Thinking of Bhutan brings back memories of a wonderful country with gentle and friendly people. As tourists we probably saw a larger proportion of monks than there actually are in the population. Also, we saw much more of the countryside than the city. Still, I hope the slide show below captures a not-unreasonable cross-section of the people of Bhutan. Click on any of the photos to start the slide show.

Wangdi’s place

It was evening when we reached Wangdue Phodrang; the name means Wangdi’s Place. The highway passed by a dzong high up on a cliff. In the evening light it looked forbidding, as the intention must have been once. A dzong is today the administrative headquarter of a district (called a dzonkhag) in Bhutan. The origins of the country are tied up to these dzongs, which once were the religious, military and administrative centres of a region. Even today a dzong has rooms for the Penlop (governor) of a province as well as monks. I hear that the Wangdue Phodrang dzong burnt down a few years after I took the featured photo, and is still under repair.

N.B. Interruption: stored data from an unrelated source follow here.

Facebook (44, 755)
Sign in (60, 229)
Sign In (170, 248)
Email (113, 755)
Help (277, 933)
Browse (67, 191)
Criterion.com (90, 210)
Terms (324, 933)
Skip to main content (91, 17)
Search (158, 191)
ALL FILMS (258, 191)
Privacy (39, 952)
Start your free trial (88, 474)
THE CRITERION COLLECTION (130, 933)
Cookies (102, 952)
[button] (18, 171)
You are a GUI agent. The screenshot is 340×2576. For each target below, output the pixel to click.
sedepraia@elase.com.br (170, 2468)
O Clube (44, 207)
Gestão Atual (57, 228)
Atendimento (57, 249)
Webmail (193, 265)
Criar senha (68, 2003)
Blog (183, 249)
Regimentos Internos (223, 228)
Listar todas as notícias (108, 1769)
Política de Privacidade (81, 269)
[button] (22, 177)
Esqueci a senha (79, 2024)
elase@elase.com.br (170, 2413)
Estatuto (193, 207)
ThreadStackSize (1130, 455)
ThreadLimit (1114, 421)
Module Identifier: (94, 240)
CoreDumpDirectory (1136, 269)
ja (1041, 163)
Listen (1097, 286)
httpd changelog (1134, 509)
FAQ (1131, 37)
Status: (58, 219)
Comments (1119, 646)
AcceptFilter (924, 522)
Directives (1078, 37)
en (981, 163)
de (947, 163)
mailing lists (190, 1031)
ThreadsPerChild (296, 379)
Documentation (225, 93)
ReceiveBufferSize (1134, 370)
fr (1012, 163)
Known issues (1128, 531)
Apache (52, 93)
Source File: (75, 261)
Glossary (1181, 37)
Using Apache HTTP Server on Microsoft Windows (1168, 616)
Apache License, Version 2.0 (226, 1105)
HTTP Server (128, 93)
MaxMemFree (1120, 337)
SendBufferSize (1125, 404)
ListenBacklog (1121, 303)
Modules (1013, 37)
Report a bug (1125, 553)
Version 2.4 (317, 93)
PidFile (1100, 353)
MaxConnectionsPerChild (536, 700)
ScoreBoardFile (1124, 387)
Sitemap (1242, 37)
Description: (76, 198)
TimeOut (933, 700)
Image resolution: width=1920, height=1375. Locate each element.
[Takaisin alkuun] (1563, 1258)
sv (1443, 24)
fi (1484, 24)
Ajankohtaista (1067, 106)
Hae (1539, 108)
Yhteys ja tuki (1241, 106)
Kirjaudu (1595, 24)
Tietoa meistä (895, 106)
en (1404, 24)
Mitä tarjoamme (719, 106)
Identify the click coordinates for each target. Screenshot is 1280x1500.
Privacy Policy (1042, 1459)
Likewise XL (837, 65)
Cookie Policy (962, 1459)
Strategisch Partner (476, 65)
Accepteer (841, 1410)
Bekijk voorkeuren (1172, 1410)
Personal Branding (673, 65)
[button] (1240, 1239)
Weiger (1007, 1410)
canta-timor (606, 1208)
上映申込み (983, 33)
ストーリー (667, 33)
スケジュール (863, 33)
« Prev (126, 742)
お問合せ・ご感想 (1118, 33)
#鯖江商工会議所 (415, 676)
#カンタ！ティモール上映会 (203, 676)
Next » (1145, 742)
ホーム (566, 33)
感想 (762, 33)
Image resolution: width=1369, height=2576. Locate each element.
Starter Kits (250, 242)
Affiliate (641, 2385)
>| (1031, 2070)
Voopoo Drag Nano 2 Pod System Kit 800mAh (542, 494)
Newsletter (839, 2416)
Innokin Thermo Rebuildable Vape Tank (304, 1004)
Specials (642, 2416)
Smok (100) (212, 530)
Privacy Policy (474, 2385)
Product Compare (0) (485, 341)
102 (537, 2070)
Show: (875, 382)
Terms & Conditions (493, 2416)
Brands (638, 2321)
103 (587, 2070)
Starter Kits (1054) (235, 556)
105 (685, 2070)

Telephone shop in Wangdue Phodrang, Bhutan

Soon after this we left the highway and turned into Wangdue town. It is the smallest town I’d seen in Bhutan till then. It population must have been a few thousand. The center of the town seemed to be the main bus stop, where you could take a bus to Punakha, Trongsa, Gasa, or Thimphu. There were a few people waiting for buses. Shops were open, and one prominent place was taken up by a phone center. Mobile phones were new in Bhutan, and connectivity was very poor. So the B-mobile shop also had booths where you could use a land line. At that time these STD/ISD centers were common in India too. I took a photo partly because of the policeman, the first I had seen outside Thimphu. I liked the way he was gently nudging the stray dog away from possible traffic.

General store in Wangdue Phodrang, Bhutan

We wandered around the town center for a while. The Family admired the two-story wooden house whose ground floor was the town’s main general store. It sold everything from cooking gas to toffee. The Family likes to buy local sweets. She inspected the collection and found that most of them came from India, but a few were from Bangladesh. She bought a stock which would come handy during our long drives. We admired the traditional Kira (skirt) and Tego (jacket) that this lady was wearing. Bhutanese wear traditional dress to work. The men wear the Gho (gown) in public, tied at the waist with a Kera (belt).

Evening fell quickly. The warm interior of this tailor’s shop contrasted with the restaurant next door which had shut after the last bus left. We decided it was time to find accommodation for the night. Our driver, Dinesh, knew two options. The nearer one was ruled out, it had been completely booked by a company of people who were riding motorbikes across the country. The other had rooms for us.